**Entries shown**
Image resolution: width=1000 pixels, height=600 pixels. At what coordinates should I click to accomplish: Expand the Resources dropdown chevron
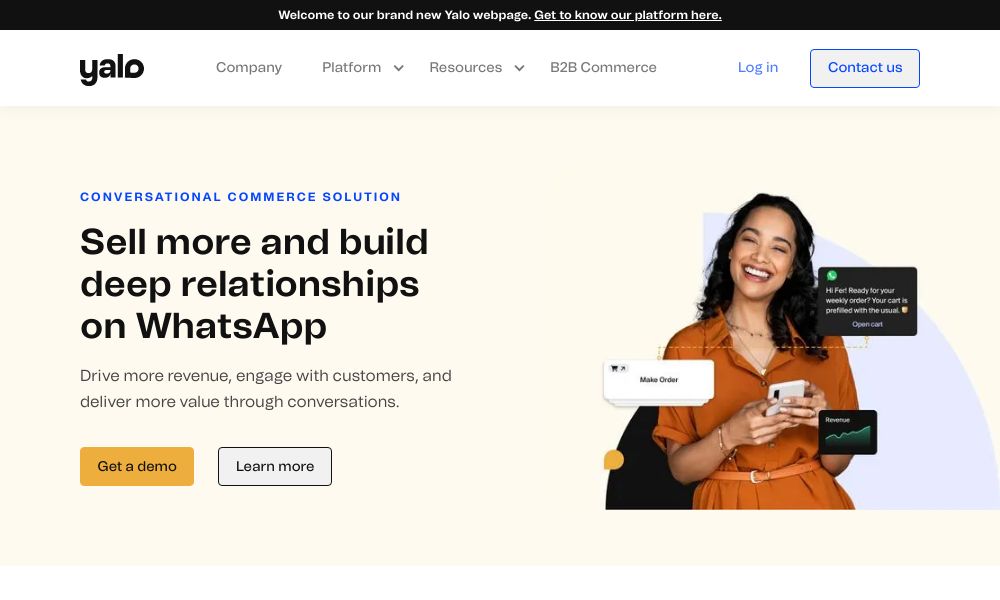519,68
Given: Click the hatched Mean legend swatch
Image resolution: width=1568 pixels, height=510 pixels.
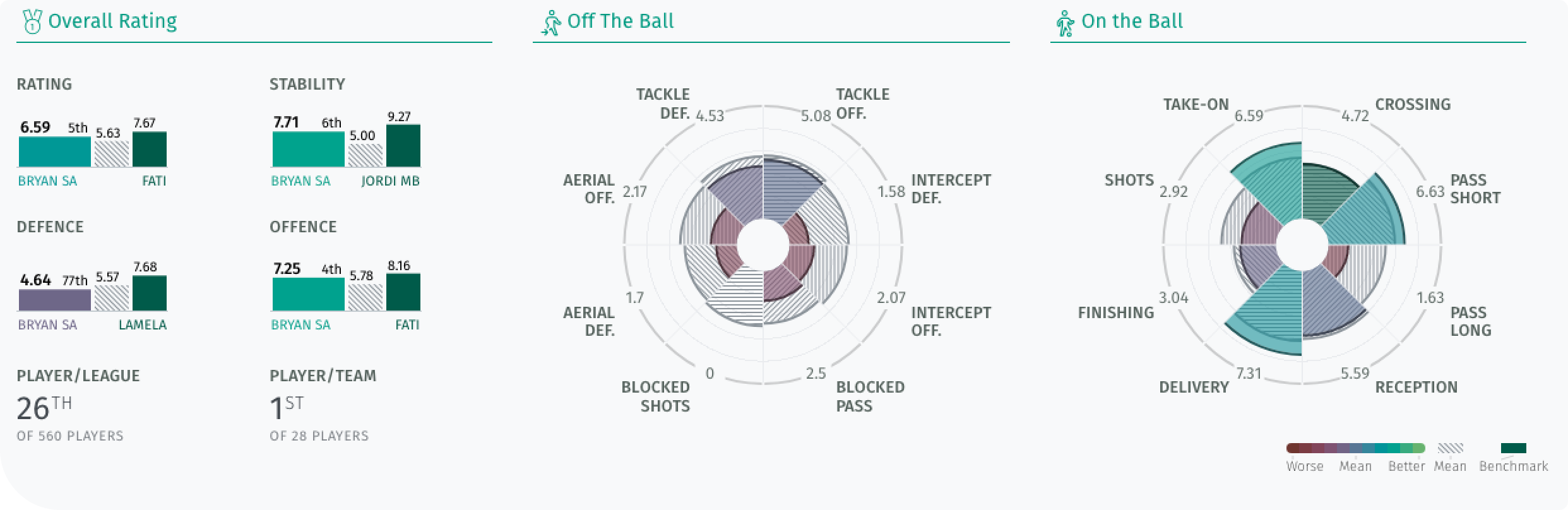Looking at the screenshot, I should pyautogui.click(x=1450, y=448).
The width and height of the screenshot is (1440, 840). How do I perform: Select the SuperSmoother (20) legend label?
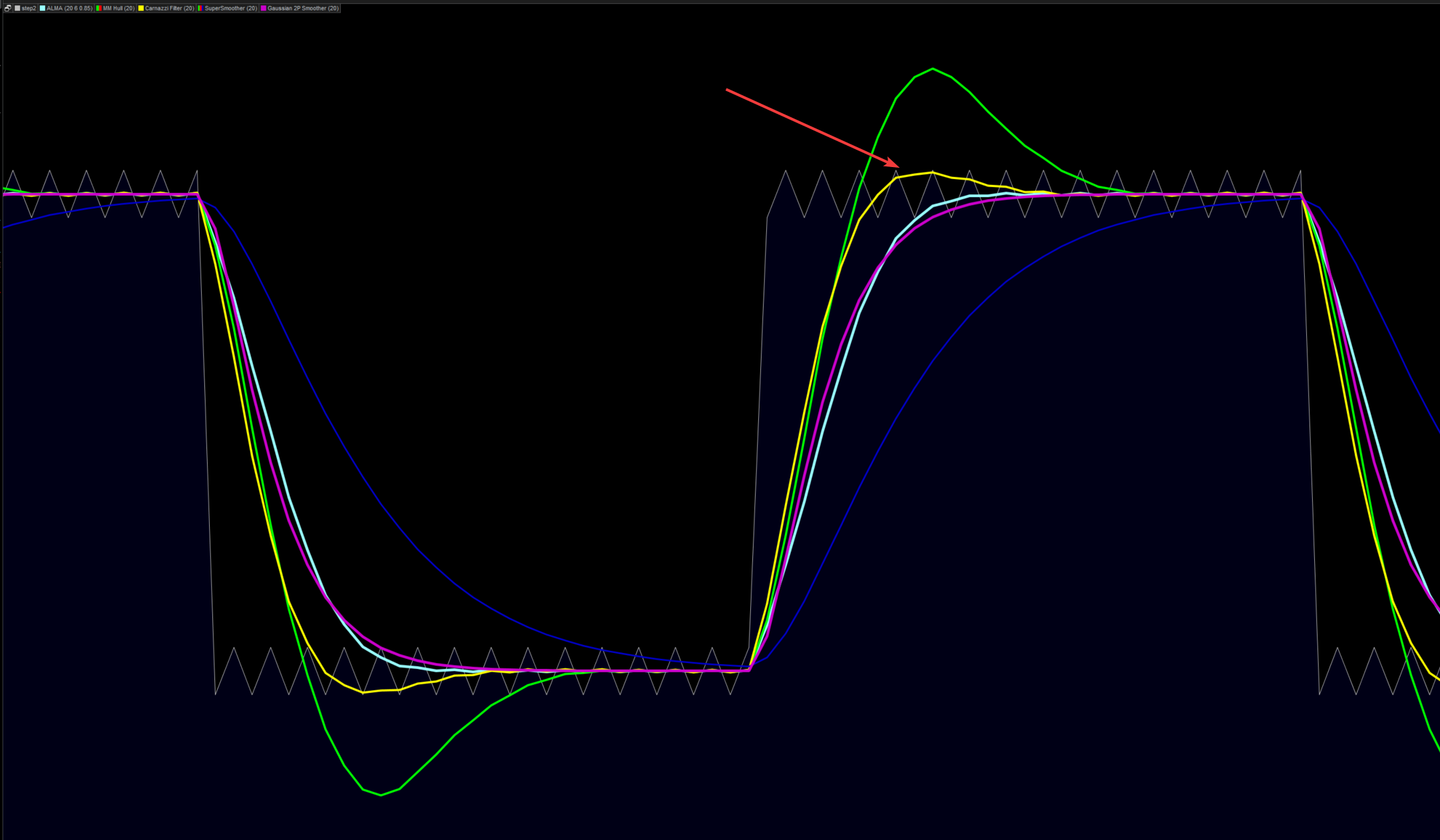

**Problem to work on**
Pull out the text lines of all the records above word for word, leaving out the pictures.

**Full response**
Image resolution: width=1000 pixels, height=600 pixels. At what coordinates should I click to accomplish: Expand the Resources dropdown chevron
519,68
Given: Click the hatched Mean legend swatch
Image resolution: width=1568 pixels, height=510 pixels.
Looking at the screenshot, I should pyautogui.click(x=1450, y=448).
The width and height of the screenshot is (1440, 840). How do I perform: Select the SuperSmoother (20) legend label?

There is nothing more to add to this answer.